Limitations & Future Work

  • Only considers cross-entropy loss, without evaluating downstream tasks (reasoning, code, multilingual, etc.).
  • Does not involve MoE or hybrid Attention+xLSTM architectures.
  • Inference experiments are limited to a single GPU, not considering multi-GPU distributed scenarios.
  • Training data is limited to DCLM-Baseline, without verifying the impact of data distribution changes.
  • Does not explore the actual quality performance of xLSTM under ultra-long contexts (>16k) (e.g., recall ability).
  • No horizontal comparison with other linear architectures like Mamba or RWKV.
  • Chinchilla (Hoffmann 2022): Ours reproduces compute-optimal exponents for Transformer and extends them to xLSTM.
  • Gadre 2024 / Sardana 2024: Ours aligns with these in overtraining regime analysis but adds a cross-architecture dimension.
  • Shen 2024: While showing linear models are "on par" with Transformer, ours further proves xLSTM "outperforms" Transformer.
  • Poli 2024: Shows hybrid architectures outperform pure Transformers; ours proves pure linear architectures can also win.

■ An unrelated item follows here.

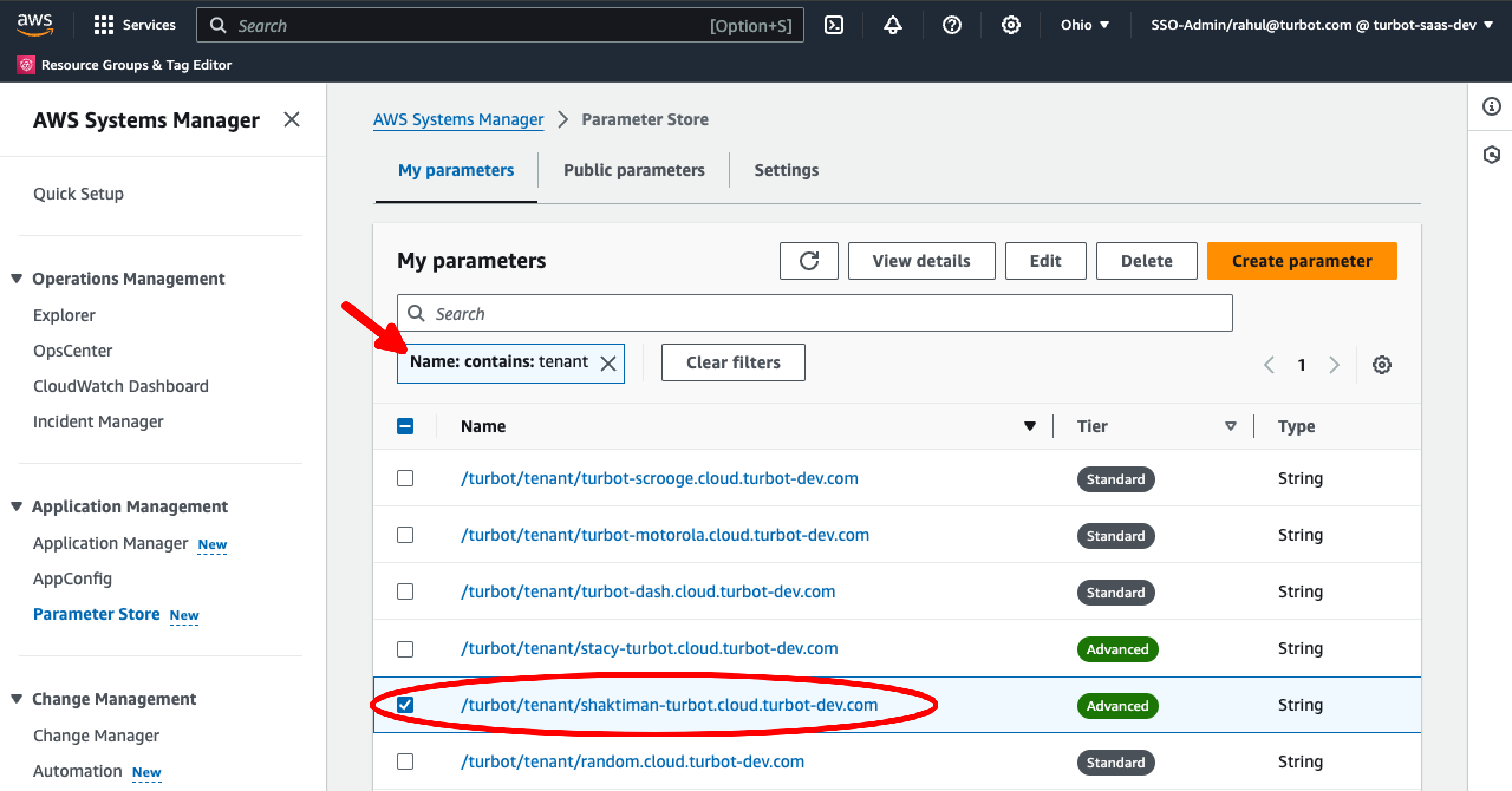This screenshot has height=791, width=1512.
Task: Open the Settings tab
Action: [786, 170]
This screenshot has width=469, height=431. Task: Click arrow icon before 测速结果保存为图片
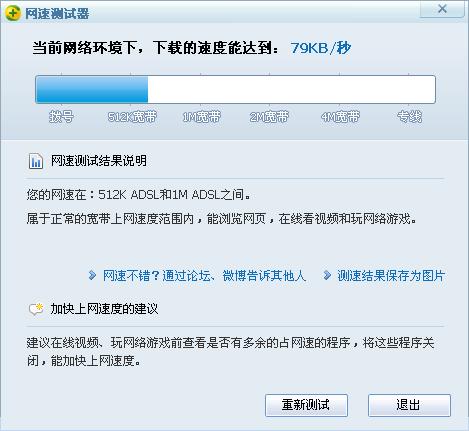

  • Porian 2024: Ours reproduces their Transformer power-law exponent \(a\).
  • The Pareto dominance of xLSTM implies better pre-trained models can be obtained at the same compute budget, which is particularly valuable for resource-constrained scenarios.

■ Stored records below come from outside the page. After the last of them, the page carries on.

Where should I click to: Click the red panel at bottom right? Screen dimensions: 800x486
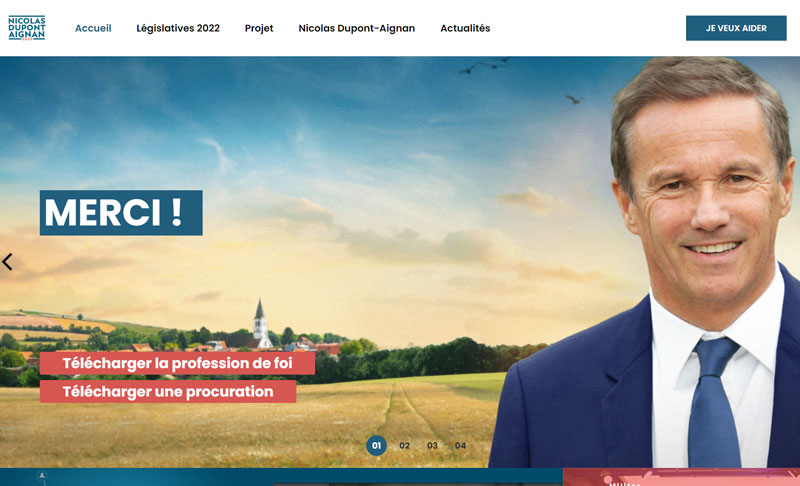pos(680,477)
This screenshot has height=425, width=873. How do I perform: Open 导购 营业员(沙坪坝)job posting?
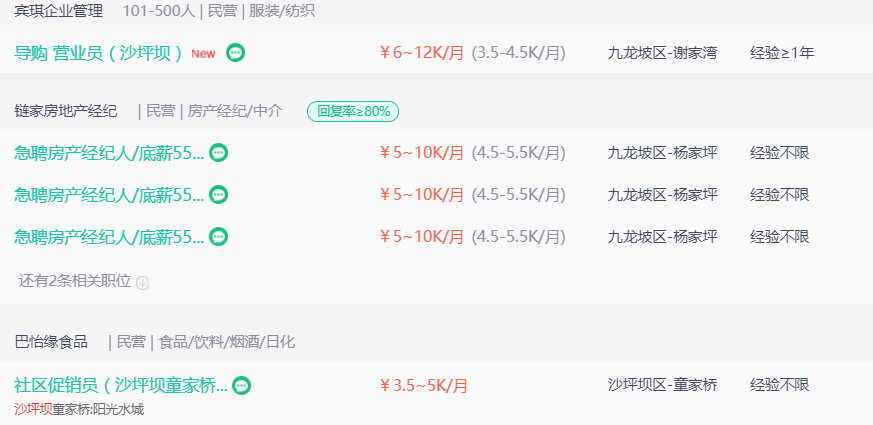click(x=99, y=53)
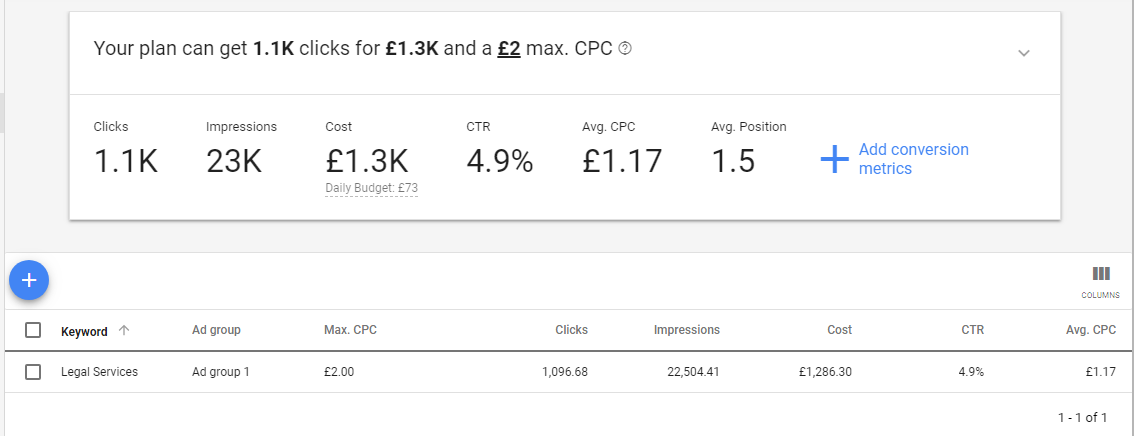Click the underlined £2 max CPC value
This screenshot has width=1134, height=436.
tap(509, 49)
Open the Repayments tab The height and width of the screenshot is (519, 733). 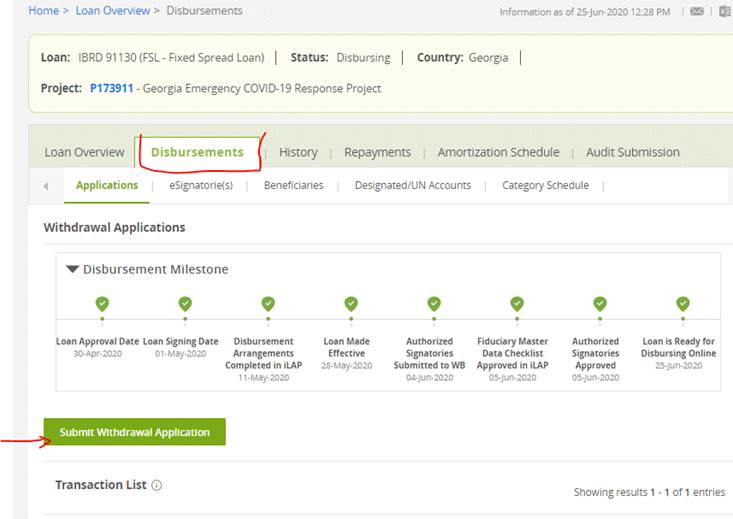pyautogui.click(x=377, y=152)
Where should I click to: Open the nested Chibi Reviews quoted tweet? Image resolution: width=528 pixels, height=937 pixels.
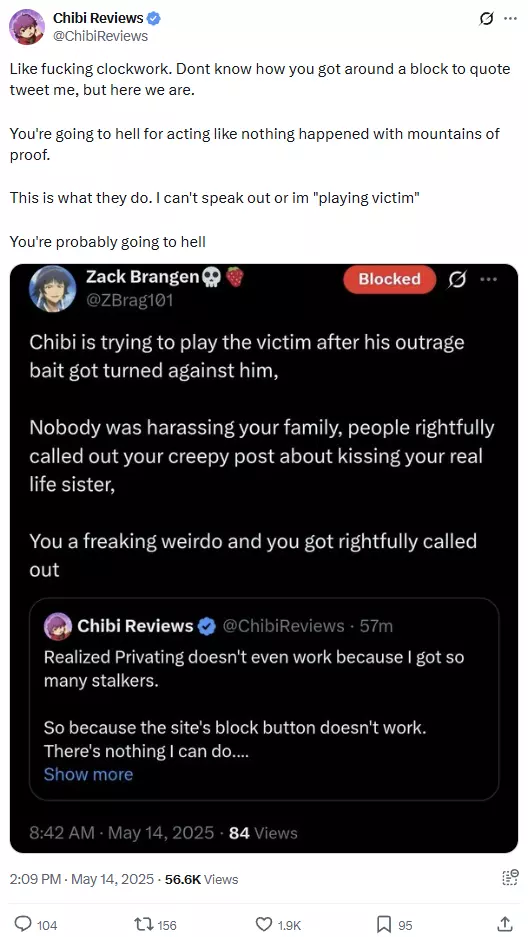[x=263, y=699]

  • The impact of context length on compute-optimal model size is a widely ignored dimension that warrants verification in other architectures (Mamba, RWKV, etc.).
  • Inference advantages expand with context growth, suggesting massive potential for linear architectures in long-context inference (e.g., CoT, document understanding).
  • The cross-architectural "model size vs. loss" universal relationship is a theoretical problem deserving deeper research.
  • The precise FLOP calculation methodology can be reused to evaluate the scaling behavior of other linear architectures like Mamba, RWKV, and RetNet.
  • The finding of constant exponents in the overtraining regime provides theoretical assurance for "small model, more data" deployment strategies.

Rating

  • Novelty: ⭐⭐⭐⭐ — First systematic scaling law comparison between linear complexity and Transformer.
  • Experimental Thoroughness: ⭐⭐⭐⭐⭐ — 672 training runs, multi-dimensional analysis, theoretical + empirical inference modeling.
  • Writing Quality: ⭐⭐⭐⭐ — Clear structure, professional charts.
  • Value: ⭐⭐⭐⭐ — Provides important scaling guidance for the engineering deployment of linear complexity architectures.
  • Comprehensive: ⭐⭐⭐⭐ — Solid experiments, clear conclusions, direct reference value for architecture selection.